Orquesta Sinfónica Nacional programa 10
Tinta Rápida

Esta reseña tendría que hablar del gran concierto que ofreció el 26 de abril la Orquesta Sinfónica Nacional, en su programa 10 de la temporada 2013. Tendría que hablar de la Suite del ballet Panambí, de Alberto Ginastera, del Concierto para violín y orquesta en Re Mayor, de Piotr Ilich Tchaikovski, y de La noche de los mayas de Silvestre Revueltas. Por supuesto habría que mencionar alguna ficha de estos autores, tanto como de la atingente dirección de Carlos Miguel Prieto como director y la brillante interpretación del violinista israelí Vadim Gluzman.

Sin embargo, haciendo de lado las cuestiones técnicas del concierto, me voy a enfocar meramente al ámbito emotivo del mismo. Y el lector ha de perdonar que tampoco me centre en la emotiva sección de percusiones en el tercer movimiento: Noche de encantamiento de la obra de Revueltas. Debo decir, antes de renunciar a los comentarios formales de este programa, que fue un gran concierto, conocí una obra contemporánea muy interesante de Ginastera y recreé la famosa fantasía maya de Revueltas, siempre emotiva e intensa. En fin, una profunda noche musical.

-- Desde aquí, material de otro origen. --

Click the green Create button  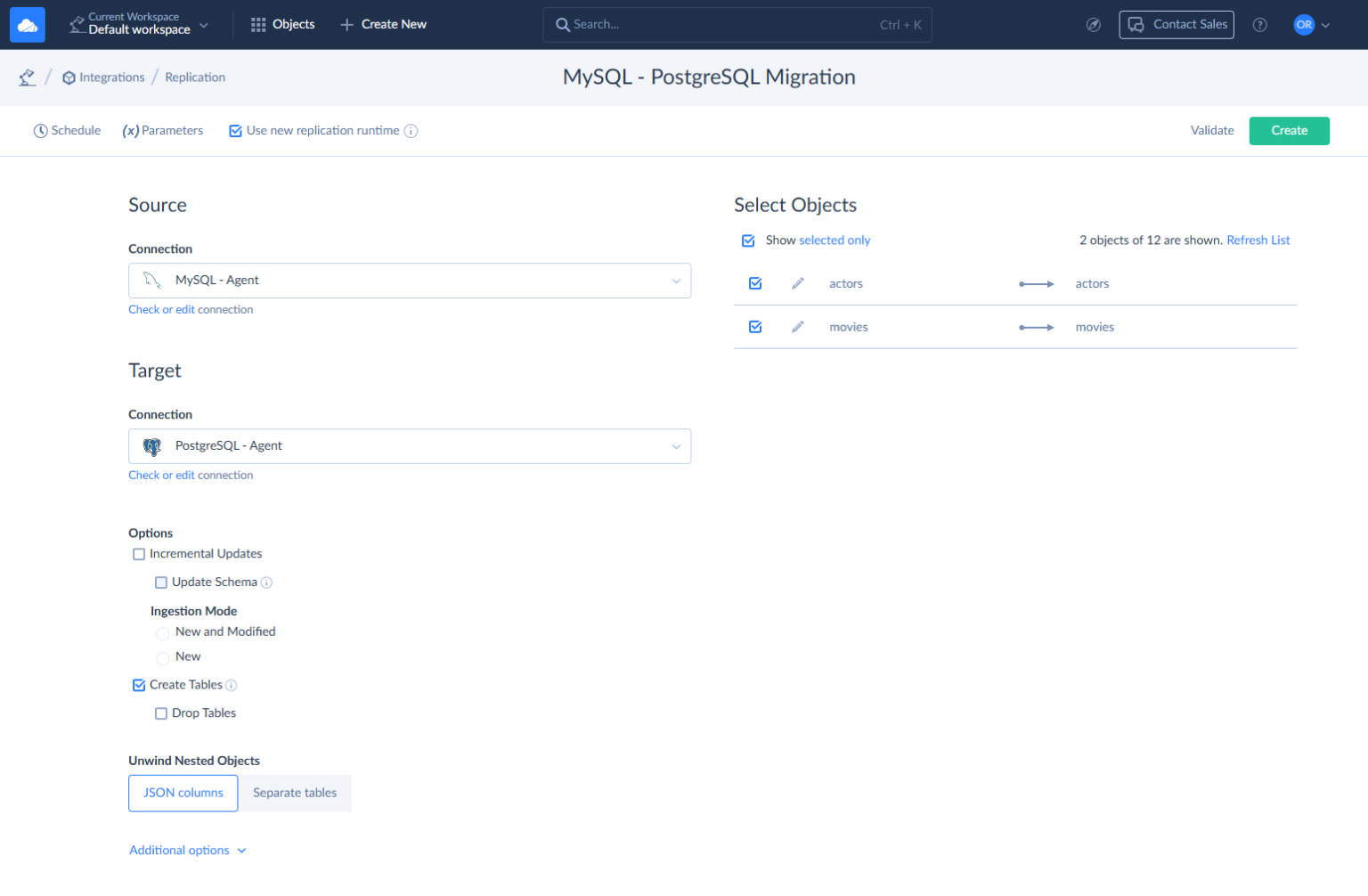coord(1289,130)
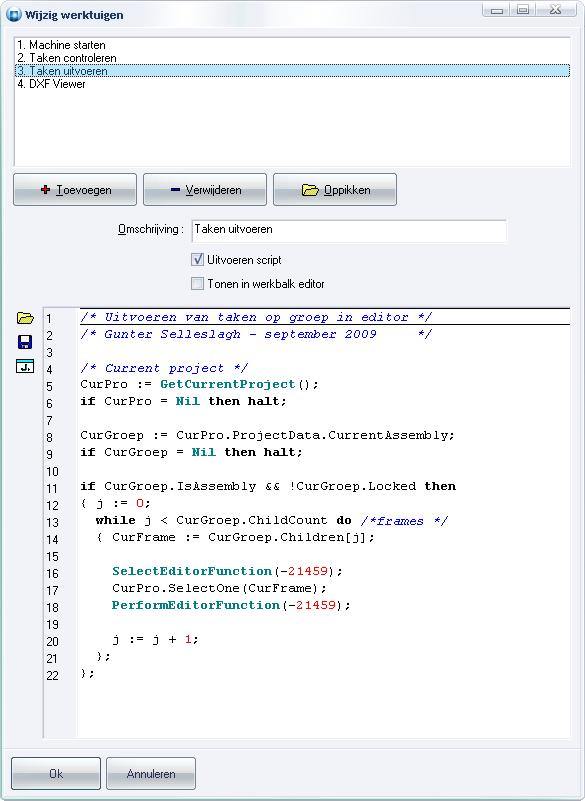Enable Tonen in werkbalk editor checkbox
The width and height of the screenshot is (585, 801).
pyautogui.click(x=197, y=284)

Pero al igual que muchos de los asistentes, la atención estaba centrada en el magnífico Concierto para violín y orquesta de Tchaikovski, cuya fama es por demás evidente. No sé el entorno emotivo que tenían las personas del auditorio que esperaban con ansia esta obra, pero debo decir que el mío, amén de la euforia musical que me ocasiona preponderantemente el primer movimiento, Allegro moderato, es porque era la obra favorita de mi padre, y claro está que por él conocí y disfruté esta delicia musical.

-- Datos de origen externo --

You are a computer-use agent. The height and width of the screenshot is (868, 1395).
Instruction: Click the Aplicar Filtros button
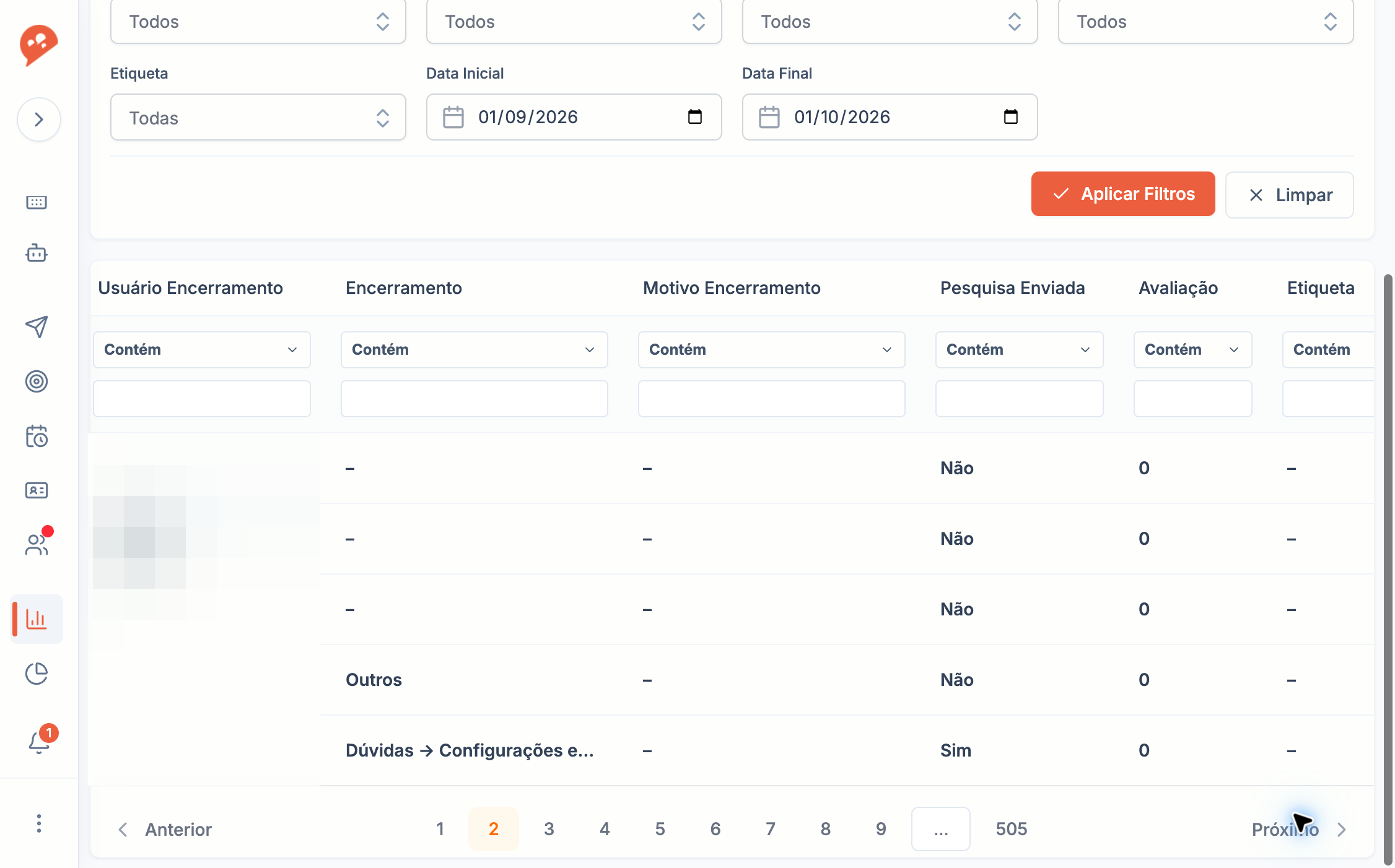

Pasando la primera parte del programa, salió la bella concertino (¿se dirá concertina, según las reglas gramaticales feministas?), para escuchar el muy conocido “La” de todas las secciones de la orquesta. Y ya para cuando entró Vadim Gluzman con su violín en mano, la ambrosía de notas que iban a manar de su instrumento ya me hacían abrir apetito en la imaginación. Se hizo el silencio en la sala principal del Palacio de Bellas Artes, Carlos Miguel Prieto alzó sus manos y entonces emergieron las primeras notas de la sección de cuerdas y la emoción se posesionó de inmediato en la sala.

Y comenzaron a oírse los magistrales contrapuntos del famoso concierto de Tchaikovski, los primeros 50 segundos que avizoran el largo y sentido solo de violín, que hasta los seis minutos de la interpretación dará paso a la magnífica y espectacular entrada de la orquesta en su conjunto (cuerdas, alientos y percusiones en su esplendor), que nuevamente le cederá los honores al violín para una segunda explosión musical cuando se rondan los nueve minutos.

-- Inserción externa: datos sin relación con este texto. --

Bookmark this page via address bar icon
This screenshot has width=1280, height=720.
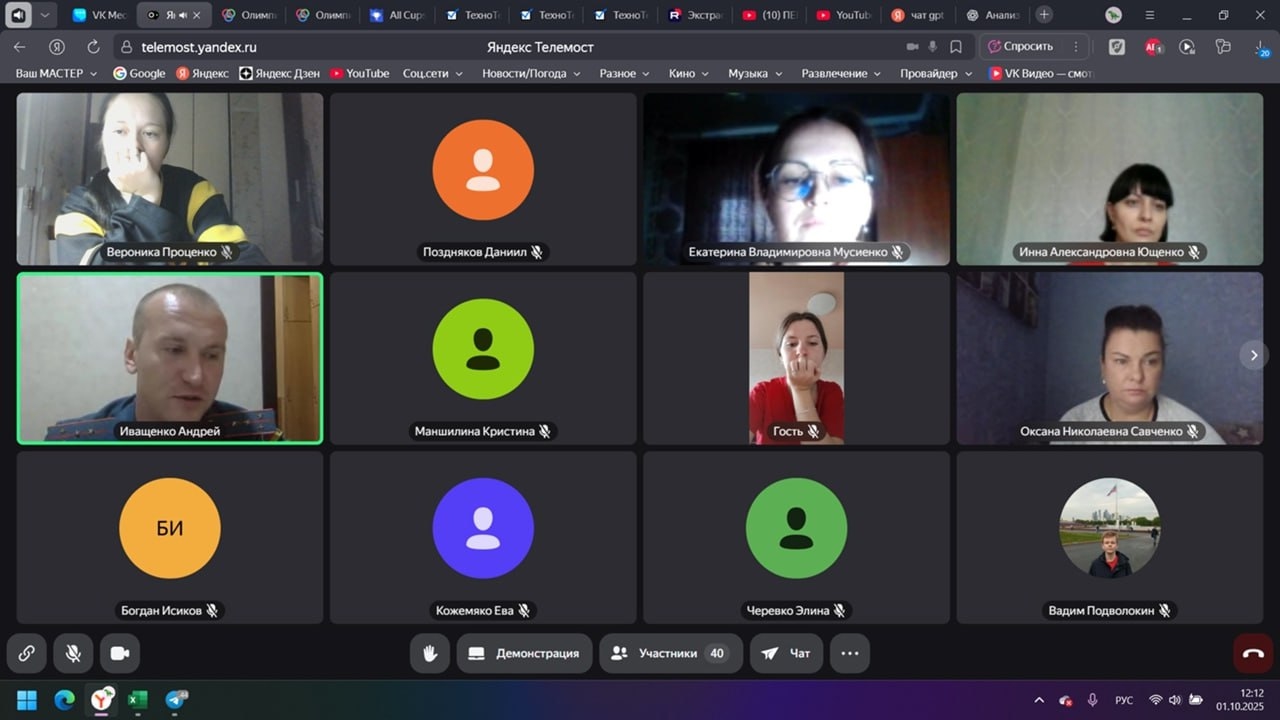point(956,47)
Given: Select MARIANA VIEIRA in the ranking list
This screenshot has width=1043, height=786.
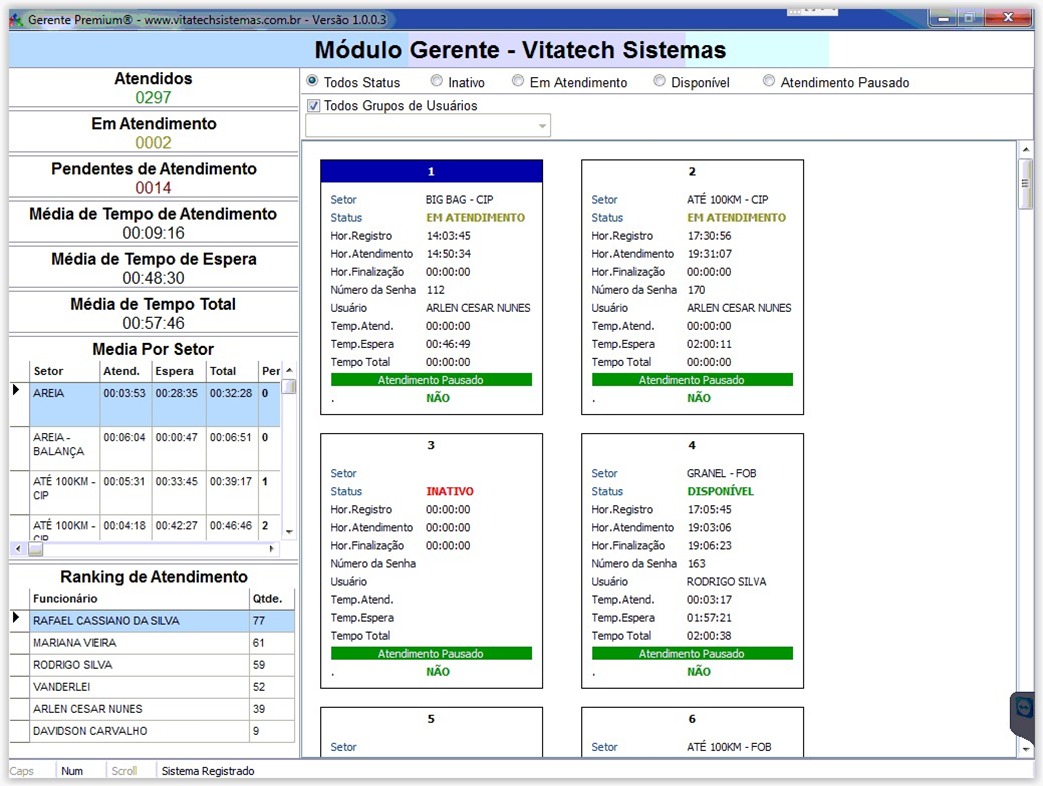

Todas las facultades técnicas que exige el concierto no le quitó en ningún momento protagonismo al sentimiento de Vadim Gluzman, quien se notaba entusiasmado desde los primeros acordes, como lo estuvimos los asistentes al concierto. Los aplausos por supuesto que rondaban el ambiente, la pregunta era obligada: ¿podrá el público contener el aplauso al término del movimiento? Sin embargo a mí sólo me ocupaba la emoción de escuchar el concierto que nunca pude oír en vivo con mi padre.
Lo lamentable es que el público en general aplaudió al término de este magnífico movimiento, no permitiendo la continuidad deseada para seguir con el concierto completo, que dicho sea de paso, si se le conoce bien, se verá que los dos movimientos que siguen, el Andante y el Allegro viviacissimo, no desmerecen, a pesar de la majestuosidad del Allegro Moderato que abre el concierto.

Si bien es cierto que la emoción estalla desde que los últimos acordes están preparando el final del primer movimiento, creo que se debería respetar la obra en su conjunto. Debo decir que aunque yo pude contenerme de aplaudir, no lo pude hacer con el llanto. La emoción fue total.

Tal vez por ello, Carlos Miguel Prieto decidió incluir La noche de los mayas como cerrojazo del programa, ya que se requería esa fuerza interpretativa para sacarnos de la mente la emoción del Concierto para violín y orquesta en Re Mayor de Tchaikovski, y que no bajara la emoción del público, que al final brindó sonora ovación a los participantes, incluida la formidable sección de percusiones que cerró este banquete musical.

Al final, cuando la sala estaba quedando silenciosa y los últimos asistentes estaban tornando a la calle, me levanté y me retiré, no sin antes despedirme de mi padre.